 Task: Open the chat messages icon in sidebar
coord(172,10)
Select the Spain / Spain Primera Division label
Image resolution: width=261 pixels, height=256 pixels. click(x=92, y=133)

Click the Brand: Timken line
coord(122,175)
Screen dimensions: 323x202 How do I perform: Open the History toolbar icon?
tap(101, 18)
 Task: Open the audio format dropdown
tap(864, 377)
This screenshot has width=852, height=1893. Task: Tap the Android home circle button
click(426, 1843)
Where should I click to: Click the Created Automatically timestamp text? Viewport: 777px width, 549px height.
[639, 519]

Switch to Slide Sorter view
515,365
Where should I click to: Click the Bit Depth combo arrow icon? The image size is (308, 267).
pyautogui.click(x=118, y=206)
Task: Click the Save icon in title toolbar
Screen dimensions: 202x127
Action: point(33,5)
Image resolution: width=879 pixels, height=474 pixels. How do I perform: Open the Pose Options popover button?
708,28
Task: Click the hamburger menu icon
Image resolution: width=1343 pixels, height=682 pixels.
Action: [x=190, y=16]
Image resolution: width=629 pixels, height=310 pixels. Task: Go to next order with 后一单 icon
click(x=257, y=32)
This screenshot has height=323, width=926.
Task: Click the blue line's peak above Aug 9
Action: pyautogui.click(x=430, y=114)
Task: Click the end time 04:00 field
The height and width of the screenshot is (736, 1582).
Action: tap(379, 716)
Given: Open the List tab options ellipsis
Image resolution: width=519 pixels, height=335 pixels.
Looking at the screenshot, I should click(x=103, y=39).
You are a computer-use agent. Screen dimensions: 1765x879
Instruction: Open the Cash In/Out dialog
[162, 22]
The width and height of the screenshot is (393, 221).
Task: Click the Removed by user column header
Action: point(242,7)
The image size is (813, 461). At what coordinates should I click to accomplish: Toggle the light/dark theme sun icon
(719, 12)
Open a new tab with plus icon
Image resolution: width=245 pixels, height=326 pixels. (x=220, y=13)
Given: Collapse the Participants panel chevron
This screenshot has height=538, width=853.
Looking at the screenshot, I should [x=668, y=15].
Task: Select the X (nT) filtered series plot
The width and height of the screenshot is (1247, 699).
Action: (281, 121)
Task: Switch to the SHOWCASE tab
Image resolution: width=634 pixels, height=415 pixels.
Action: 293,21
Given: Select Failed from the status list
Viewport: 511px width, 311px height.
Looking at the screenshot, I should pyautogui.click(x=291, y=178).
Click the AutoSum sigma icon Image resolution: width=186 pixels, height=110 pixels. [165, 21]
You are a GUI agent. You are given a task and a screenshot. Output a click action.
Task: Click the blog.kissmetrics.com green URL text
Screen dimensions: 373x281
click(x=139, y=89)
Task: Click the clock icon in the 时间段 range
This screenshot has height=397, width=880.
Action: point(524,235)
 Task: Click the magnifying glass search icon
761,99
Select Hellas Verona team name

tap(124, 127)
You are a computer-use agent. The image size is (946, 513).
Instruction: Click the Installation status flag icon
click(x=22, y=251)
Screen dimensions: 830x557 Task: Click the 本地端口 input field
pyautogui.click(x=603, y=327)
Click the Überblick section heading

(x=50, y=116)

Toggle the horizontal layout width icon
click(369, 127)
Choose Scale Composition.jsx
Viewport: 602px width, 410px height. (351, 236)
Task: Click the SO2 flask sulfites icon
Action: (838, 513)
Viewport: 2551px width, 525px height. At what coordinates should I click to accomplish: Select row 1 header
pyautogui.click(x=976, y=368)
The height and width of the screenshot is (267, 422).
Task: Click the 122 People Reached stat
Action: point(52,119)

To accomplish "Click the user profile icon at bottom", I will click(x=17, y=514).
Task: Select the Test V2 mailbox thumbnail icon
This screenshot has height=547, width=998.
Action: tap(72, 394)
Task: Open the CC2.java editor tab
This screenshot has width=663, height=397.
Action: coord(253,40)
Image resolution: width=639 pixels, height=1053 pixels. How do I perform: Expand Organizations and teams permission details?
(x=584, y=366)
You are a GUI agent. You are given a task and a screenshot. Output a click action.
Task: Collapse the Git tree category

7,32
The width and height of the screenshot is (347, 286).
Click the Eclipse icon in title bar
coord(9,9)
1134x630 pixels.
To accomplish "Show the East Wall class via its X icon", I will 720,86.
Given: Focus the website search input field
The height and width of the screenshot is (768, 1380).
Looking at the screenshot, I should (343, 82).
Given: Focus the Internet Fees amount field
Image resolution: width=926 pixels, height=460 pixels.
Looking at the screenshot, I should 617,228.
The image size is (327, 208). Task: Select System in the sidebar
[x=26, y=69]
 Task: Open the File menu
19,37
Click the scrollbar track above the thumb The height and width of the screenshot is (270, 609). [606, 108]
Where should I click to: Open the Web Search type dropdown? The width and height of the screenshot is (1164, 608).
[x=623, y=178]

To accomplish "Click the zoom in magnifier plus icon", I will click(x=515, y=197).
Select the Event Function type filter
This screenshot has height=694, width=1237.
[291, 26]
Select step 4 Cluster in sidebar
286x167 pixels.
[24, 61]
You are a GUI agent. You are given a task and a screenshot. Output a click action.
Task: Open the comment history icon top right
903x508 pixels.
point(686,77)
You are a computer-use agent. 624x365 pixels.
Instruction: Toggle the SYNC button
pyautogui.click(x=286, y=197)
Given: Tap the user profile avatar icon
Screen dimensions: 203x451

What you need to do:
Your answer must be the full listing, restated word for word.

Solution to this task:
 Task: Open the chat messages icon in sidebar
coord(172,10)
Select the Spain / Spain Primera Division label
Image resolution: width=261 pixels, height=256 pixels. click(x=92, y=133)

Click the Brand: Timken line
coord(122,175)
Screen dimensions: 323x202 How do I perform: Open the History toolbar icon?
tap(101, 18)
 Task: Open the audio format dropdown
tap(864, 377)
This screenshot has width=852, height=1893. Task: Tap the Android home circle button
click(426, 1843)
Where should I click to: Click the Created Automatically timestamp text? Viewport: 777px width, 549px height.
[639, 519]

Switch to Slide Sorter view
515,365
Where should I click to: Click the Bit Depth combo arrow icon? The image size is (308, 267).
pyautogui.click(x=118, y=206)
Task: Click the Save icon in title toolbar
Screen dimensions: 202x127
Action: point(33,5)
Image resolution: width=879 pixels, height=474 pixels. How do I perform: Open the Pose Options popover button?
708,28
Task: Click the hamburger menu icon
Image resolution: width=1343 pixels, height=682 pixels.
Action: [x=190, y=16]
Image resolution: width=629 pixels, height=310 pixels. Task: Go to next order with 后一单 icon
click(x=257, y=32)
This screenshot has height=323, width=926.
Task: Click the blue line's peak above Aug 9
Action: pyautogui.click(x=430, y=114)
Task: Click the end time 04:00 field
The height and width of the screenshot is (736, 1582).
Action: tap(379, 716)
Given: Open the List tab options ellipsis
Image resolution: width=519 pixels, height=335 pixels.
Looking at the screenshot, I should click(x=103, y=39).
You are a computer-use agent. Screen dimensions: 1765x879
Instruction: Open the Cash In/Out dialog
[162, 22]
The width and height of the screenshot is (393, 221).
Task: Click the Removed by user column header
Action: point(242,7)
The image size is (813, 461). At what coordinates should I click to accomplish: Toggle the light/dark theme sun icon
(719, 12)
Open a new tab with plus icon
Image resolution: width=245 pixels, height=326 pixels. (x=220, y=13)
Given: Collapse the Participants panel chevron
This screenshot has height=538, width=853.
Looking at the screenshot, I should [x=668, y=15].
Task: Select the X (nT) filtered series plot
The width and height of the screenshot is (1247, 699).
Action: (281, 121)
Task: Switch to the SHOWCASE tab
Image resolution: width=634 pixels, height=415 pixels.
Action: 293,21
Given: Select Failed from the status list
Viewport: 511px width, 311px height.
Looking at the screenshot, I should pyautogui.click(x=291, y=178).
Click the AutoSum sigma icon Image resolution: width=186 pixels, height=110 pixels. [165, 21]
You are a GUI agent. You are given a task and a screenshot. Output a click action.
Task: Click the blog.kissmetrics.com green URL text
Screen dimensions: 373x281
click(x=139, y=89)
Task: Click the clock icon in the 时间段 range
This screenshot has height=397, width=880.
Action: point(524,235)
 Task: Click the magnifying glass search icon
761,99
Select Hellas Verona team name

tap(124, 127)
You are a computer-use agent. The image size is (946, 513).
Instruction: Click the Installation status flag icon
click(x=22, y=251)
Screen dimensions: 830x557 Task: Click the 本地端口 input field
pyautogui.click(x=603, y=327)
Click the Überblick section heading

(x=50, y=116)

Toggle the horizontal layout width icon
click(369, 127)
Choose Scale Composition.jsx
Viewport: 602px width, 410px height. (351, 236)
Task: Click the SO2 flask sulfites icon
Action: (838, 513)
Viewport: 2551px width, 525px height. At what coordinates should I click to accomplish: Select row 1 header
pyautogui.click(x=976, y=368)
The height and width of the screenshot is (267, 422).
Task: Click the 122 People Reached stat
Action: point(52,119)

To accomplish "Click the user profile icon at bottom", I will click(x=17, y=514).
Task: Select the Test V2 mailbox thumbnail icon
This screenshot has height=547, width=998.
Action: tap(72, 394)
Task: Open the CC2.java editor tab
This screenshot has width=663, height=397.
Action: coord(253,40)
Image resolution: width=639 pixels, height=1053 pixels. How do I perform: Expand Organizations and teams permission details?
(x=584, y=366)
You are a GUI agent. You are given a task and a screenshot. Output a click action.
Task: Collapse the Git tree category

7,32
The width and height of the screenshot is (347, 286).
Click the Eclipse icon in title bar
coord(9,9)
1134x630 pixels.
To accomplish "Show the East Wall class via its X icon", I will 720,86.
Given: Focus the website search input field
The height and width of the screenshot is (768, 1380).
Looking at the screenshot, I should (343, 82).
Given: Focus the Internet Fees amount field
Image resolution: width=926 pixels, height=460 pixels.
Looking at the screenshot, I should 617,228.
The image size is (327, 208). Task: Select System in the sidebar
[x=26, y=69]
 Task: Open the File menu
19,37
Click the scrollbar track above the thumb The height and width of the screenshot is (270, 609). [606, 108]
Where should I click to: Open the Web Search type dropdown? The width and height of the screenshot is (1164, 608).
[x=623, y=178]

To accomplish "Click the zoom in magnifier plus icon", I will click(x=515, y=197).
Select the Event Function type filter
This screenshot has height=694, width=1237.
[291, 26]
Select step 4 Cluster in sidebar
286x167 pixels.
[24, 61]
You are a GUI agent. You are given a task and a screenshot. Output a click action.
Task: Open the comment history icon top right
903x508 pixels.
point(686,77)
You are a computer-use agent. 624x365 pixels.
Instruction: Toggle the SYNC button
pyautogui.click(x=286, y=197)
Given: Tap the user profile avatar icon
Screen dimensions: 203x451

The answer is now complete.